**ACTION ITEM**
Restate word for word only the lines from the one with "At what coordinates" through the end of the records; no pictures belong in the copy.

**EXTRACTED INFORMATION**

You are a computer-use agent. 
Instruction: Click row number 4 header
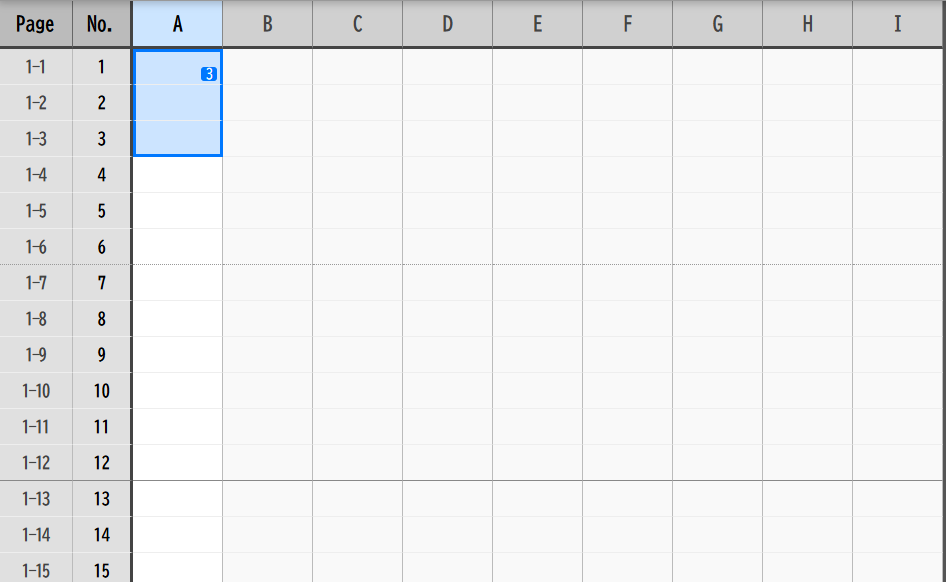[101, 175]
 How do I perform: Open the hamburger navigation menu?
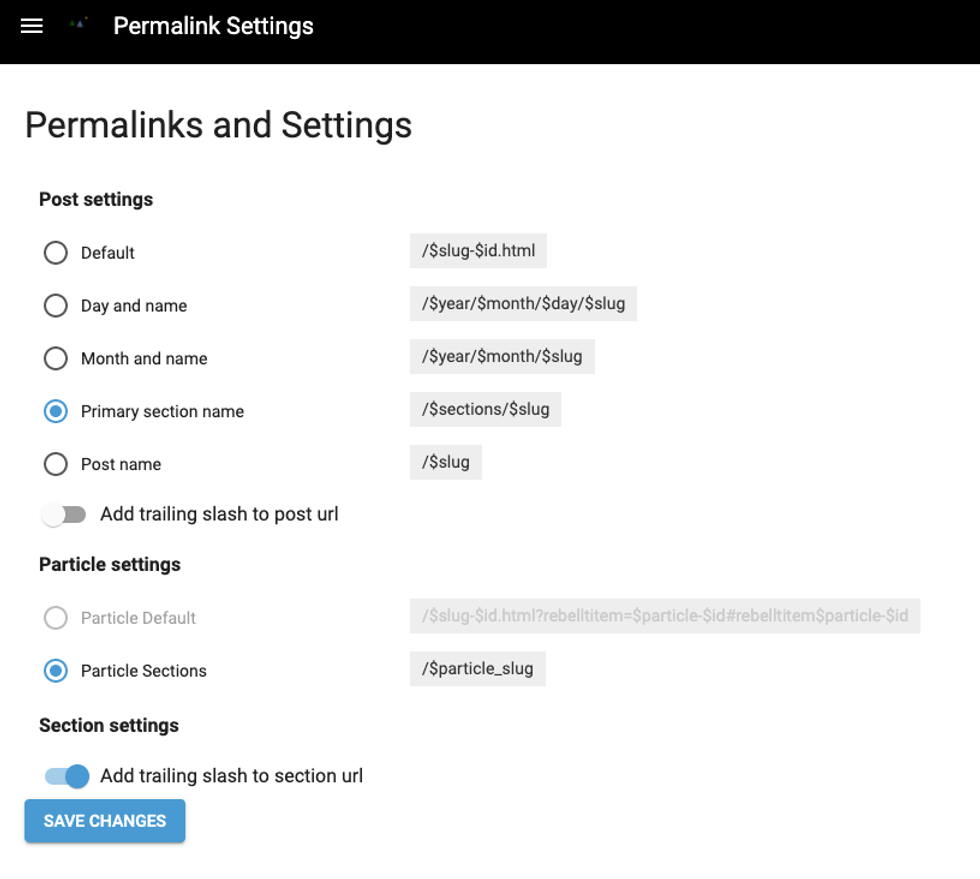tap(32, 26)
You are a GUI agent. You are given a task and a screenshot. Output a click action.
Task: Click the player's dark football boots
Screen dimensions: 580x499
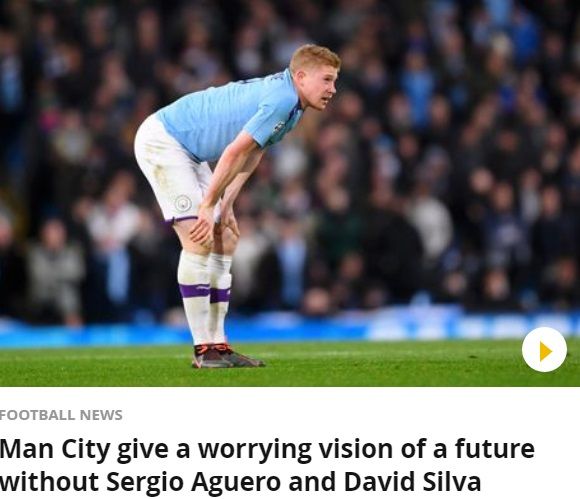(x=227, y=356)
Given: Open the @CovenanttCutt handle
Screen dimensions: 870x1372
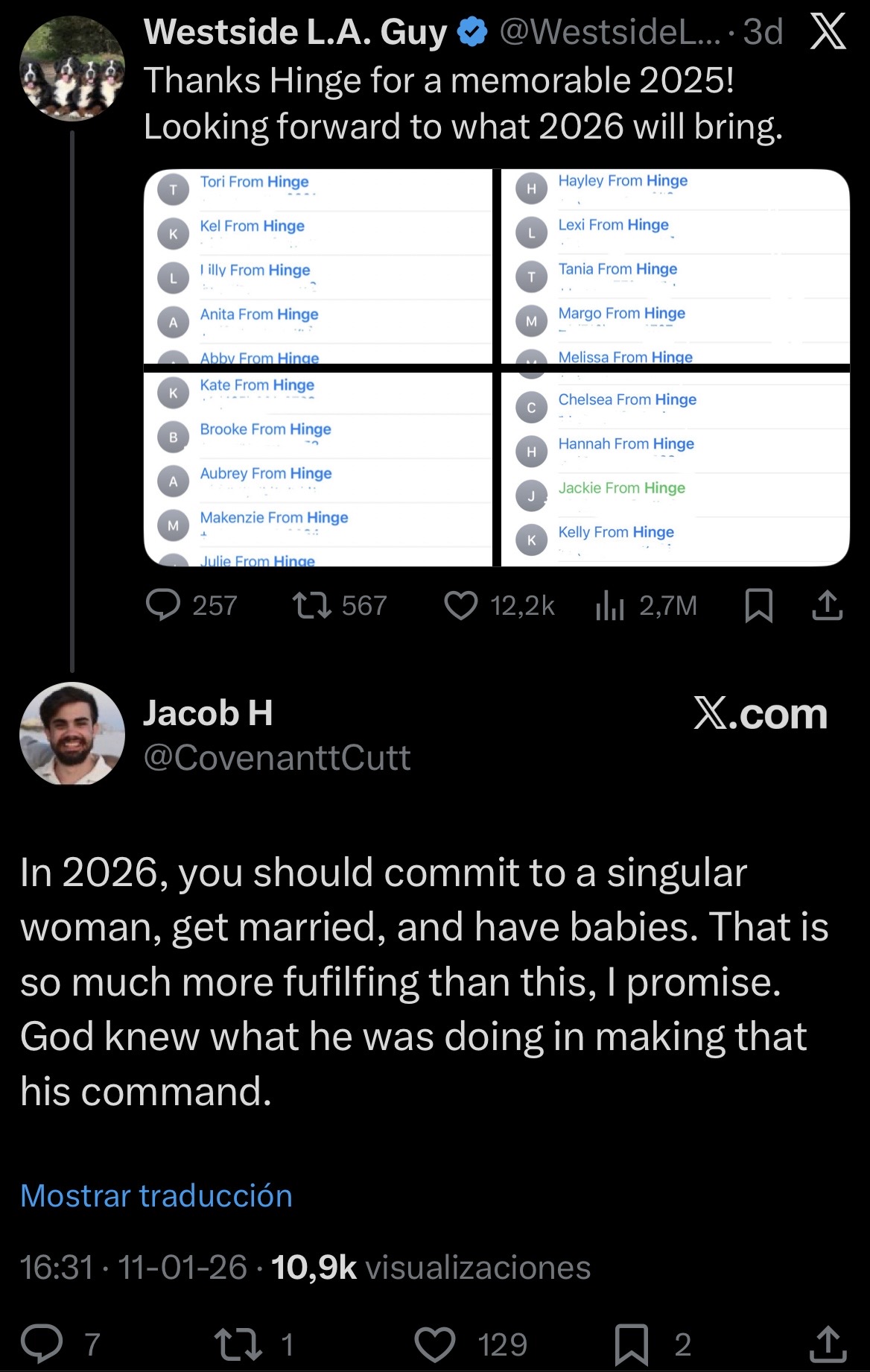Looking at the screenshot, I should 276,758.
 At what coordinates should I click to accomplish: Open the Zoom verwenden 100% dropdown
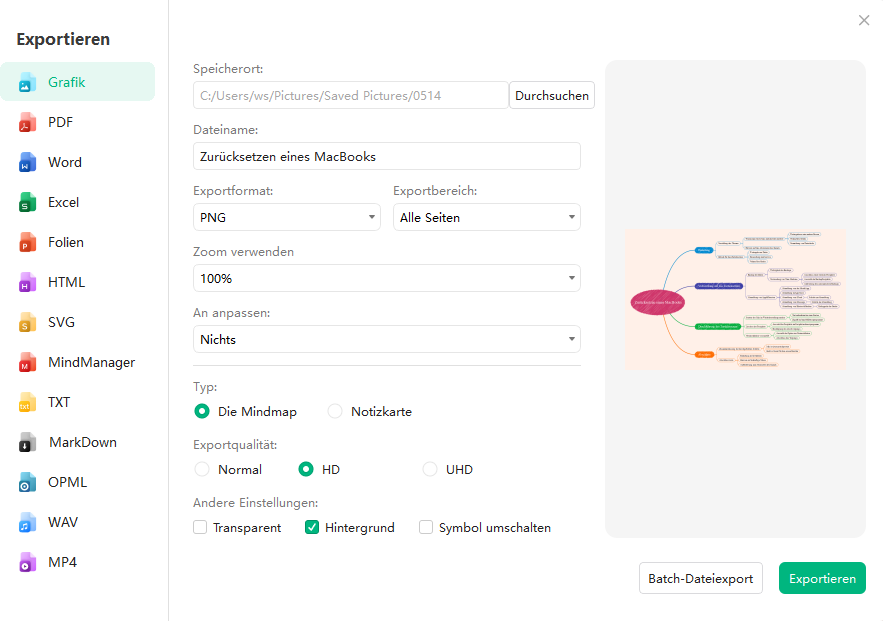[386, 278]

**ANSWER SECTION**
 At what coordinates should I click to accomplish: Open the Zoom verwenden 100% dropdown
[386, 278]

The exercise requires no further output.